▶ **Things to do**:
(a) In the migration-factor passage, rewrite the paragraph beginning "Consider a flow path π." as a short bulleted list that keeps its main facts.
(b) Quote the migration-factor passage word for word from "Therefore, the new" to "algorithm is at most m−1.".

▶ **Passage provided**:
Therefore, the new solution is a schedule of all the jobs including j before time opt, and thus this is an optimal solution.

Lemma 13

The migration factor of the algorithm is at most m−1.

Proof

Consider a flow path π. Then, since π is simple, it has at most m+1 arcs, and thus only m−1 arcs in π′. Denote by α π the amount of flow along π, then the total flow along all the arcs of π′ is at most α π ⋅(m−1). Summing up over all flow paths we conclude that the total flow of the arcs in the network (excluding the arcs which are adjacent to either s or t) is at most p j ⋅(m−1). The total migration of jobs (or parts of jobs) in the current iteration of the algorithm is exactly the total flow of the arcs (excluding the arcs which are adjacent to either s or t), that is at most p j ⋅(m−1), and therefore the migration factor is at most m−1. □

It remains to show that our algorithm will not fail to find a maximum flow of size p j in the network.

Lemma 14

The value of the maximum flow in the network is at least p j .

Proof

Assume by contradiction that the value of the maximum flow is smaller than p j , and consider the residual flow network at the end of the maximum flow computation. Since this is a maximum flow, there is no path from s to t in this network. We denote by S the set of machines which are accessible from s in the residual network. We apply the changes to the solution as implied by our algorithm (though it does not give an allocation of p j processing time units to job j). In this solution each job i which is processed by some machine of S, cannot be processed by any machine of MS (since otherwise, there would be an arc from S to MS in the residual network). Moreover, as there is no path from any node of S to t in the residual network, there is no arc from a machine in S to t in this network, and each machine of S processes a total size of jobs of exactly opt. Therefore, since j was not completely assigned, the total processing time of all jobs which must be processed by machines in S (that is, their processing set is contained in S) is strictly larger than |S|⋅opt. This contradicts the assumption that opt is the optimal cost of a solution to the problem. □

Therefore, we established the following theorem.

Theorem 15

There exists an optimal algorithm for makespan minimization in the fractional restricted assignment model whose migration factor is at most m−1.

▶ **Data section**:
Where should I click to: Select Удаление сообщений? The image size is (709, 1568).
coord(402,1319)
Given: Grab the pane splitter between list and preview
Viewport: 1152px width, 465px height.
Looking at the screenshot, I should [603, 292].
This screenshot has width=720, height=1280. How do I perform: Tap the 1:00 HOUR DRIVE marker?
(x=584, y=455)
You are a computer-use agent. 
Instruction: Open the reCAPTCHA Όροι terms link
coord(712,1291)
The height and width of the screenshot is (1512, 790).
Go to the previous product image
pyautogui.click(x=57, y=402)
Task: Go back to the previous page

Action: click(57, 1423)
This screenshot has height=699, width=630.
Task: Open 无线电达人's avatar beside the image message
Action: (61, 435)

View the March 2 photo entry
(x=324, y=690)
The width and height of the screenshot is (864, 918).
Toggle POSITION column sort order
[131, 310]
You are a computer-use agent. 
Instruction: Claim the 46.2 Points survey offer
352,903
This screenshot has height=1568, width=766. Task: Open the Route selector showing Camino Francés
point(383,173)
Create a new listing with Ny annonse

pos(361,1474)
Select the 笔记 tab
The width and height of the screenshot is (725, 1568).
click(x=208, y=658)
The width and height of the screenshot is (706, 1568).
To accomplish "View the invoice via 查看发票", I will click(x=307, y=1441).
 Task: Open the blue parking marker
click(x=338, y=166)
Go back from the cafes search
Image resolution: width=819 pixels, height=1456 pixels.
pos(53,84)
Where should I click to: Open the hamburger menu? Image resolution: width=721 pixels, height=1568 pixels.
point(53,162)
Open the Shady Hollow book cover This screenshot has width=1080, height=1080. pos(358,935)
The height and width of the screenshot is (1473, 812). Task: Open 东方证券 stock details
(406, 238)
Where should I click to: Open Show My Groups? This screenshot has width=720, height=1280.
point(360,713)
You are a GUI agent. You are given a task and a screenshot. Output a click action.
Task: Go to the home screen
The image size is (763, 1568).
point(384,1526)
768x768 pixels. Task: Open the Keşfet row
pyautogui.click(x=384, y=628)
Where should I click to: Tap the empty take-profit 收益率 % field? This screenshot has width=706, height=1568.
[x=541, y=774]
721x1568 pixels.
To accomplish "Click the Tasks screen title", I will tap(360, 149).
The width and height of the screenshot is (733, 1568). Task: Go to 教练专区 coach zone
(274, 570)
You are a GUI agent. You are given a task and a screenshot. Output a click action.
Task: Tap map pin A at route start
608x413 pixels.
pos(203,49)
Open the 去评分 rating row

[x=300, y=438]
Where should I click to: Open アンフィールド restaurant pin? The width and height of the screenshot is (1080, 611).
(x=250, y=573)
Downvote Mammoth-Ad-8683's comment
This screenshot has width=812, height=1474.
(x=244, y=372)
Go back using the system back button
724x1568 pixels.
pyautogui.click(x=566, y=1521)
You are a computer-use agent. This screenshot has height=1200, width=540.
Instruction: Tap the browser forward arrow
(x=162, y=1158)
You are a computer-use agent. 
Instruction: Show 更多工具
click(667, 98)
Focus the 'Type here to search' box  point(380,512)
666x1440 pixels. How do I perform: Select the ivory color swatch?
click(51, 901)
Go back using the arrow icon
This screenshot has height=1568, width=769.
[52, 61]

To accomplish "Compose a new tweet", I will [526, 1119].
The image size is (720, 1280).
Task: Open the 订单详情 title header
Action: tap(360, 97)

▶ **Answers below**:
(a)
- A flow path π is simple, so it has at most m+1 arcs, leaving only m−1 arcs in π′.
- If α_π is the amount of flow along π, the total flow along the arcs of π′ is at most α_π⋅(m−1).
- Summing over all flow paths, the total flow on the network's arcs (excluding those adjacent to s or t) is at most p_j⋅(m−1).
- The total migration of jobs or job parts in the current iteration equals that total flow, so the migration factor is at most m−1.

(b)
Therefore, the new solution is a schedule of all the jobs including j before time opt, and thus this is an optimal solution.

Lemma 13

The migration factor of the algorithm is at most m−1.